DISSOLVED NOBLE GASES REVEAL THREE-DIMENSIONAL FLOW PATTERNS OF VERY OLD GROUNDWATER IN SEDIMENTARY BASINS

Matching the results of reactive transport models to the distribution of ⁴He and ⁴⁰Ar in sedimentary basins reveals details of the three-dimensional patterns of basin groundwater flow. The isotopes are produced in the subsurface at constant rates by the radioactive decay of uranium and thorium both within and below basin strata, and accumulate in groundwater as it flows through basin strata.

Hydrologists have traditionally interpreted the distribution of these noble gas isotopes in terms of the piston flow model. This one-dimensional concept, however, is oversimplified because it accounts only for unidirectional advective transport, ignoring cross-formational flow, diffusion, and dispersion. At best, the piston flow model gives less information than is available from the isotope distributions; at worst, it provides misleading results.

We used the BASIN2 software, implemented within the USGS UCODE program, which optimized the fit between observed and predicted isotope concentrations, to model ⁴He and ⁴⁰Ar transport through basin strata. In the Great Artesian Basin of Australia, the distribution of ⁴He along the basal J aquifer follows an enigmatic pattern that resists interpretation using one-dimensional concepts. Modeling results show that the ⁴He concentration varies by about two orders of magnitude from the bottom of the aquifer to the top. Transport in the aquifer, therefore, differs sharply from the piston flow model.

The ⁴He concentration observed along the top of the aquifer is sensitive to cross-formational flow: where water recharges downward, concentration is depressed, but it increases sharply where water discharges upward. As such, the ⁴He distribution directly reflects the regional and subregional localization of recharge and discharge areas within the basin.

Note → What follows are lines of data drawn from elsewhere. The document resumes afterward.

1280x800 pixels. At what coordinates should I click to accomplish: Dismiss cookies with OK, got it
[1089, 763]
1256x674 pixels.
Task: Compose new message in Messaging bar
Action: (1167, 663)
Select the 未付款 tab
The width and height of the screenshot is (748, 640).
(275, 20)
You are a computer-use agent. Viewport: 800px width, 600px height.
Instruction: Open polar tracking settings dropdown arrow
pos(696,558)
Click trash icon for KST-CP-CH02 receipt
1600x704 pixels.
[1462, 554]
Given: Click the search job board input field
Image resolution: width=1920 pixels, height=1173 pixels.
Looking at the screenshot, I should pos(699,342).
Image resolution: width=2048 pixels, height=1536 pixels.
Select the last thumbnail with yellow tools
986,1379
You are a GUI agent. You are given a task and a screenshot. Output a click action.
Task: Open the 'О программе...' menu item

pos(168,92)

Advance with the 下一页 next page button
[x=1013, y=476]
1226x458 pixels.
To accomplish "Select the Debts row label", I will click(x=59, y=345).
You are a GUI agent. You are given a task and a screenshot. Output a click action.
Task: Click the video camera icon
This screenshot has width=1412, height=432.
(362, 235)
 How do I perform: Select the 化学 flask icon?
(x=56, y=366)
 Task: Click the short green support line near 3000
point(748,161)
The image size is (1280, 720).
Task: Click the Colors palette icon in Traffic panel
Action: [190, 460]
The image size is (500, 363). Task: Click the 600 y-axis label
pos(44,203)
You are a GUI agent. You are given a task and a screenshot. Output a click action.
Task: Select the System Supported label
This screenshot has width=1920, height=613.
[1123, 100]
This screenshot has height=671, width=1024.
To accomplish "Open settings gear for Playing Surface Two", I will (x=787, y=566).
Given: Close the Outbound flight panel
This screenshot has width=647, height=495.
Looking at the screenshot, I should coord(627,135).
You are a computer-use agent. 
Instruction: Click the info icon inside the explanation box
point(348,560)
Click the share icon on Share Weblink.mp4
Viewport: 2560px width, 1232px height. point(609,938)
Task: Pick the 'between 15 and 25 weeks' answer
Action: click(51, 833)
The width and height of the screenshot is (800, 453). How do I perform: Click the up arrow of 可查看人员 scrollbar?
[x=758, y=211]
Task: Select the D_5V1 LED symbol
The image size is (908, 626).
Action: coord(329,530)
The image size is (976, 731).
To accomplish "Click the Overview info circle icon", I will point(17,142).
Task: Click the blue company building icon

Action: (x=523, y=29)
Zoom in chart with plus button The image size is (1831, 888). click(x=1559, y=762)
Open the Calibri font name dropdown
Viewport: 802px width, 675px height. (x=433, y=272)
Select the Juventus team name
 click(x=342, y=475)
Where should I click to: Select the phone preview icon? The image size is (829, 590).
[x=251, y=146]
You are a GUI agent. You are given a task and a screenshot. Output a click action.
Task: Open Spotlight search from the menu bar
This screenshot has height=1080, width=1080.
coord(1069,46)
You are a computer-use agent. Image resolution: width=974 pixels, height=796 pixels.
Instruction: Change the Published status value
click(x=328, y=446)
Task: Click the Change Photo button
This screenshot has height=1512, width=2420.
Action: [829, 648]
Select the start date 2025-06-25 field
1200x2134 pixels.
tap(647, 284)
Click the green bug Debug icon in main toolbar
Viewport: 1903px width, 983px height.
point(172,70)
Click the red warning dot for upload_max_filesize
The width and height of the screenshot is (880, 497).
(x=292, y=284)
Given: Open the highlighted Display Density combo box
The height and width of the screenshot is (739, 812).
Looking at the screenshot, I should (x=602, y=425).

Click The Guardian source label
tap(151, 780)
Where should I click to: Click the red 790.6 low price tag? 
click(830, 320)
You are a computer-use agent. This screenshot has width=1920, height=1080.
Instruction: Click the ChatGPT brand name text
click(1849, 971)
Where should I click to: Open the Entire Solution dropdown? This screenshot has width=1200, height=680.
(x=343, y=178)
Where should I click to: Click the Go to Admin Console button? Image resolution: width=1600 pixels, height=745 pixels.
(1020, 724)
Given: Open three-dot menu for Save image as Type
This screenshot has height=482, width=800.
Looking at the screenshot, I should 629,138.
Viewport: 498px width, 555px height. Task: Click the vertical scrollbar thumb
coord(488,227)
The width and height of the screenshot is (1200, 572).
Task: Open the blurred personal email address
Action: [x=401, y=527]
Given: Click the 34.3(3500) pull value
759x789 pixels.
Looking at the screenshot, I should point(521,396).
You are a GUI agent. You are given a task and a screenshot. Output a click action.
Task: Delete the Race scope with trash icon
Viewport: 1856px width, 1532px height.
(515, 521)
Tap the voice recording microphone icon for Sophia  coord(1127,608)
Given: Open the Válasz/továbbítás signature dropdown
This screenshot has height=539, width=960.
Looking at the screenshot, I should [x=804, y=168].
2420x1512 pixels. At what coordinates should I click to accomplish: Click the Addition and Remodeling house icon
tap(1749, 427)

In the Paris basin, the distribution of noble gas isotopes again reflects not just transport along the aquifers, but advection and diffusion across stratigraphy in the deep basin. Upward discharge along fault zones carries the isotopes from depth into shallower strata. The discharge leaves a zone of slow flow in the deep basin, helping explain contradictory characterizations of groundwater in the basin as both flowing and stagnant.